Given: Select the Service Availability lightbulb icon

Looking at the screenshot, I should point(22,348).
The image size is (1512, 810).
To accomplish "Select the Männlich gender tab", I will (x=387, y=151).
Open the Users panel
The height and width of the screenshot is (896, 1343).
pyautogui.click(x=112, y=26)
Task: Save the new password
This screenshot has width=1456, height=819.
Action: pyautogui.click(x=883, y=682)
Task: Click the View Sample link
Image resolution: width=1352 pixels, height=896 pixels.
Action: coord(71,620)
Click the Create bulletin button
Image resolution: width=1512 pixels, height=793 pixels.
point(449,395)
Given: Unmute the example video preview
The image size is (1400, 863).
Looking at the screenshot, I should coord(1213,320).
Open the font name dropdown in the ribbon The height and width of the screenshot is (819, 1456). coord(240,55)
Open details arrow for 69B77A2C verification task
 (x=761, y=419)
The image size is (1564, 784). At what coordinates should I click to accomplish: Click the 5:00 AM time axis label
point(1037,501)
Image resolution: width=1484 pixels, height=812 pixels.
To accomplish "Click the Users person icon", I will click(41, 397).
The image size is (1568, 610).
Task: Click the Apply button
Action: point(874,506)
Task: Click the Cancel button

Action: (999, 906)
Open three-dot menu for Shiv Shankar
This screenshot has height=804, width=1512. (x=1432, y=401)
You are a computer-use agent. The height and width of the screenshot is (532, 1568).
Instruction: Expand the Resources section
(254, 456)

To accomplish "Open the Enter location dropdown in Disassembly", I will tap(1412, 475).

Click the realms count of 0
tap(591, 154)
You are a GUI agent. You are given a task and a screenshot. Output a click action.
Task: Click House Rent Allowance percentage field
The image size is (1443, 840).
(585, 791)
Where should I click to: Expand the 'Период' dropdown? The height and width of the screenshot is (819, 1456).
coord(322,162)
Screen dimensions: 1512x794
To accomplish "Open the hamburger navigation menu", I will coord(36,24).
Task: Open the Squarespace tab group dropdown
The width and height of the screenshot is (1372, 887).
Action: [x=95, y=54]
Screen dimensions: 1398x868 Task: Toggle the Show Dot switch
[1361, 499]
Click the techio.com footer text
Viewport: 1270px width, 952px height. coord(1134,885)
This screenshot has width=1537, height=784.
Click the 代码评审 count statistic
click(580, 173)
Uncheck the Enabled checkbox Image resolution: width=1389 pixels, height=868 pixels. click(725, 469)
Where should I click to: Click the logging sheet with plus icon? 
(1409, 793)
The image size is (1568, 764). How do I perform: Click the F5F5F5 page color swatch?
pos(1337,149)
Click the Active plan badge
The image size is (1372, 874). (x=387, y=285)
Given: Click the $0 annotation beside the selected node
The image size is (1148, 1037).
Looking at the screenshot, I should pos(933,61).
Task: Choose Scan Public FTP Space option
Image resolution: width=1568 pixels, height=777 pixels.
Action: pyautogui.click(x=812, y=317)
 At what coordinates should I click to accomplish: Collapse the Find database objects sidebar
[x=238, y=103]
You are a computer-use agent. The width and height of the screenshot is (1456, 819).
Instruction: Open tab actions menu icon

⁂

→ Task prompt
Please reproduce each entry above exactly as it reads.

→ Response
Given: Select the Service Availability lightbulb icon

Looking at the screenshot, I should point(22,348).
The image size is (1512, 810).
To accomplish "Select the Männlich gender tab", I will (x=387, y=151).
Open the Users panel
The height and width of the screenshot is (896, 1343).
pyautogui.click(x=112, y=26)
Task: Save the new password
This screenshot has width=1456, height=819.
Action: pyautogui.click(x=883, y=682)
Task: Click the View Sample link
Image resolution: width=1352 pixels, height=896 pixels.
Action: coord(71,620)
Click the Create bulletin button
Image resolution: width=1512 pixels, height=793 pixels.
point(449,395)
Given: Unmute the example video preview
The image size is (1400, 863).
Looking at the screenshot, I should coord(1213,320).
Open the font name dropdown in the ribbon The height and width of the screenshot is (819, 1456). coord(240,55)
Open details arrow for 69B77A2C verification task
 (x=761, y=419)
The image size is (1564, 784). At what coordinates should I click to accomplish: Click the 5:00 AM time axis label
point(1037,501)
Image resolution: width=1484 pixels, height=812 pixels.
To accomplish "Click the Users person icon", I will click(41, 397).
The image size is (1568, 610).
Task: Click the Apply button
Action: point(874,506)
Task: Click the Cancel button

Action: (999, 906)
Open three-dot menu for Shiv Shankar
This screenshot has height=804, width=1512. (x=1432, y=401)
You are a computer-use agent. The height and width of the screenshot is (532, 1568).
Instruction: Expand the Resources section
(254, 456)

To accomplish "Open the Enter location dropdown in Disassembly", I will tap(1412, 475).

Click the realms count of 0
tap(591, 154)
You are a GUI agent. You are given a task and a screenshot. Output a click action.
Task: Click House Rent Allowance percentage field
The image size is (1443, 840).
(585, 791)
Where should I click to: Expand the 'Период' dropdown? The height and width of the screenshot is (819, 1456).
coord(322,162)
Screen dimensions: 1512x794
To accomplish "Open the hamburger navigation menu", I will coord(36,24).
Task: Open the Squarespace tab group dropdown
The width and height of the screenshot is (1372, 887).
Action: [x=95, y=54]
Screen dimensions: 1398x868 Task: Toggle the Show Dot switch
[1361, 499]
Click the techio.com footer text
Viewport: 1270px width, 952px height. coord(1134,885)
This screenshot has width=1537, height=784.
Click the 代码评审 count statistic
click(580, 173)
Uncheck the Enabled checkbox Image resolution: width=1389 pixels, height=868 pixels. click(725, 469)
Where should I click to: Click the logging sheet with plus icon? 
(1409, 793)
The image size is (1568, 764). How do I perform: Click the F5F5F5 page color swatch?
pos(1337,149)
Click the Active plan badge
The image size is (1372, 874). (x=387, y=285)
Given: Click the $0 annotation beside the selected node
The image size is (1148, 1037).
Looking at the screenshot, I should pos(933,61).
Task: Choose Scan Public FTP Space option
Image resolution: width=1568 pixels, height=777 pixels.
Action: pyautogui.click(x=812, y=317)
 At what coordinates should I click to accomplish: Collapse the Find database objects sidebar
[x=238, y=103]
You are a computer-use agent. The width and height of the screenshot is (1456, 819).
Instruction: Open tab actions menu icon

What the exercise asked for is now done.